WHAT YOU SHOULD DO: Retype all of the entries precisely.

MATERIAL SHOWN:
*-*-*

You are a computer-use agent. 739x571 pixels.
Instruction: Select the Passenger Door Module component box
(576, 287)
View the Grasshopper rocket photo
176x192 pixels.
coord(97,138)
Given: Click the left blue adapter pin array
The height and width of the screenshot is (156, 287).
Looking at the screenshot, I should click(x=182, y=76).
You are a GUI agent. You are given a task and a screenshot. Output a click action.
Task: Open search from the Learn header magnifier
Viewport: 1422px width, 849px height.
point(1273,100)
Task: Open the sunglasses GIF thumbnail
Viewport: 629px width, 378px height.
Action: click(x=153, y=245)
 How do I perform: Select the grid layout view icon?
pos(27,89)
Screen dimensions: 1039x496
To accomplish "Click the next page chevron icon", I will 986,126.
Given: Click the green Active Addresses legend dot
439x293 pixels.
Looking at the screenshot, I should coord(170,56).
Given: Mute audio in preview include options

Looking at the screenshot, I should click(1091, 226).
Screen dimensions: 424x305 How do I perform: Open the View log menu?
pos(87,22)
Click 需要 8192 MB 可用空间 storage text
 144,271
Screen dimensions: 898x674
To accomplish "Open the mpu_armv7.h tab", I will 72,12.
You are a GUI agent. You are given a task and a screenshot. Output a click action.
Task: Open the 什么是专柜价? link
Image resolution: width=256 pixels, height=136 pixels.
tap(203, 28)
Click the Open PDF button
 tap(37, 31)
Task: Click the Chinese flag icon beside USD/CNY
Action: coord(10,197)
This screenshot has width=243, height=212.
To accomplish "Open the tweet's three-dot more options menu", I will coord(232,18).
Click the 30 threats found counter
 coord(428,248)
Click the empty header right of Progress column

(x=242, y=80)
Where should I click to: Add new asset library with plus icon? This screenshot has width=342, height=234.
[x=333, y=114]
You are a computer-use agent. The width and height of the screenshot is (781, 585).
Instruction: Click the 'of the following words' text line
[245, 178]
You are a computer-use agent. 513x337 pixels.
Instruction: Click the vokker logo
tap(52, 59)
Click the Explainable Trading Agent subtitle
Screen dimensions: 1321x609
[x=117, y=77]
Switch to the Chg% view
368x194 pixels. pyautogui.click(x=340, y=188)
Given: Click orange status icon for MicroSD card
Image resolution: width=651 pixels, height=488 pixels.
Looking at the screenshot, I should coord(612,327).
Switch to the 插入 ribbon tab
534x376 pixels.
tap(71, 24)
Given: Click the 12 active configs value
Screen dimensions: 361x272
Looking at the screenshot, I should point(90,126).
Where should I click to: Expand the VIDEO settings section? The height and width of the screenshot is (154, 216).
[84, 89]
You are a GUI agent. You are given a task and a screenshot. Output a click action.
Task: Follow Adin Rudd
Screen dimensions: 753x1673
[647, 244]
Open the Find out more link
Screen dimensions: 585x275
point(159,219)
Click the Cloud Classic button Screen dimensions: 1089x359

*-*-*

WORKED SOLUTION:
You are a computer-use agent. 739x571 pixels.
Instruction: Select the Passenger Door Module component box
(576, 287)
View the Grasshopper rocket photo
176x192 pixels.
coord(97,138)
Given: Click the left blue adapter pin array
The height and width of the screenshot is (156, 287).
Looking at the screenshot, I should click(x=182, y=76).
You are a GUI agent. You are given a task and a screenshot. Output a click action.
Task: Open search from the Learn header magnifier
Viewport: 1422px width, 849px height.
point(1273,100)
Task: Open the sunglasses GIF thumbnail
Viewport: 629px width, 378px height.
Action: click(x=153, y=245)
 How do I perform: Select the grid layout view icon?
pos(27,89)
Screen dimensions: 1039x496
To accomplish "Click the next page chevron icon", I will 986,126.
Given: Click the green Active Addresses legend dot
439x293 pixels.
Looking at the screenshot, I should coord(170,56).
Given: Mute audio in preview include options

Looking at the screenshot, I should click(1091, 226).
Screen dimensions: 424x305 How do I perform: Open the View log menu?
pos(87,22)
Click 需要 8192 MB 可用空间 storage text
 144,271
Screen dimensions: 898x674
To accomplish "Open the mpu_armv7.h tab", I will 72,12.
You are a GUI agent. You are given a task and a screenshot. Output a click action.
Task: Open the 什么是专柜价? link
Image resolution: width=256 pixels, height=136 pixels.
tap(203, 28)
Click the Open PDF button
 tap(37, 31)
Task: Click the Chinese flag icon beside USD/CNY
Action: coord(10,197)
This screenshot has width=243, height=212.
To accomplish "Open the tweet's three-dot more options menu", I will coord(232,18).
Click the 30 threats found counter
 coord(428,248)
Click the empty header right of Progress column

(x=242, y=80)
Where should I click to: Add new asset library with plus icon? This screenshot has width=342, height=234.
[x=333, y=114]
You are a computer-use agent. The width and height of the screenshot is (781, 585).
Instruction: Click the 'of the following words' text line
[245, 178]
You are a computer-use agent. 513x337 pixels.
Instruction: Click the vokker logo
tap(52, 59)
Click the Explainable Trading Agent subtitle
Screen dimensions: 1321x609
[x=117, y=77]
Switch to the Chg% view
368x194 pixels. pyautogui.click(x=340, y=188)
Given: Click orange status icon for MicroSD card
Image resolution: width=651 pixels, height=488 pixels.
Looking at the screenshot, I should coord(612,327).
Switch to the 插入 ribbon tab
534x376 pixels.
tap(71, 24)
Given: Click the 12 active configs value
Screen dimensions: 361x272
Looking at the screenshot, I should point(90,126).
Where should I click to: Expand the VIDEO settings section? The height and width of the screenshot is (154, 216).
[84, 89]
You are a GUI agent. You are given a task and a screenshot. Output a click action.
Task: Follow Adin Rudd
Screen dimensions: 753x1673
[647, 244]
Open the Find out more link
Screen dimensions: 585x275
point(159,219)
Click the Cloud Classic button Screen dimensions: 1089x359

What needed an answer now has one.